Fintech focused on sustainability and responsible operations
While FinTech may not be the leading contributor to climate change, it can surely improve its technologies and operations that contribute to it. The worrying rate at which e-waste is produced and not properly disposed of, for example, is one of the few cases of FinTech’s contribution to the matter.
Luckily, the industry also has significant potential to change this and positively impact nature. Reducing its carbon emissions and facilitating the development of innovative, sustainable products can be a great start towards a more responsible future. In addition, FinTechs can benefit greatly from ESG (Environmental, Social, Governance) factors when approaching sustainability, combined with AI.
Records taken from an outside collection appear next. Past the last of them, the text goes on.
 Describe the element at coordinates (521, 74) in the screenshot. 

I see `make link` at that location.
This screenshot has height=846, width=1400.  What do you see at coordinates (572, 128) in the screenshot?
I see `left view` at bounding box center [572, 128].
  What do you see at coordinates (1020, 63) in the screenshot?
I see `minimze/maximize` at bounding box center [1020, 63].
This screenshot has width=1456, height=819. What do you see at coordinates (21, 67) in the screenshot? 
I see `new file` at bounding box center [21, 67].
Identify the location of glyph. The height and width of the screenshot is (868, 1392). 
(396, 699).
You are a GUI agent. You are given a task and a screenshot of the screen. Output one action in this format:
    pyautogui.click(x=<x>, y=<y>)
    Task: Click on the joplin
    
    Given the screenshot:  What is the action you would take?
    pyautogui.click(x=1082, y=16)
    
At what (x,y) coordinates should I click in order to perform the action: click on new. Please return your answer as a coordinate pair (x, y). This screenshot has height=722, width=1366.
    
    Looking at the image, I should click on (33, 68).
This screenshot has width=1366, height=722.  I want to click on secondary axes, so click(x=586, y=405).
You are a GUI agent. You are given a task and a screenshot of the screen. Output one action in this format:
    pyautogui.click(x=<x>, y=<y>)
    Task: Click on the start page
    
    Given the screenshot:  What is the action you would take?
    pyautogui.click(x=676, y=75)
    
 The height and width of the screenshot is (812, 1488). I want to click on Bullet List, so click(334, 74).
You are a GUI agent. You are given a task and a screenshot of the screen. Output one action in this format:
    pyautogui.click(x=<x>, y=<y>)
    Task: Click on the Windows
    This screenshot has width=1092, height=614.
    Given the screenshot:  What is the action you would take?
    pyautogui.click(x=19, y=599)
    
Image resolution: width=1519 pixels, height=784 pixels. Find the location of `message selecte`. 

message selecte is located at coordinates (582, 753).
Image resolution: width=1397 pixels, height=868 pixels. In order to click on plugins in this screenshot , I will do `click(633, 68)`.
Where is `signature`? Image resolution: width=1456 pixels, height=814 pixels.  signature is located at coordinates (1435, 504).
Buy Now, Pay Later will secure the expansion of financial services
BNPL is a growing system that encompasses credit assessment models, enabling more individuals to access financial products through loans. As models improve and regulations become more stringent, the BNPL market will continue to invest in development. For example, the introduction of AI into these solutions can be highly useful for risk assessment tools that analyze customer behavior and assign creditworthiness ratings.
Final considerations
The FinTech industry has the potential to deliver the best products and services to help prevent attacks, address sustainability concerns, and accelerate innovation. With the right tools, 2026 will be the ideal year for the industry to flourish and establish new guidelines for regulations, responsibility, and biometrics. Protecting consumers and adopting new innovations can help enterprises evolve efficiently.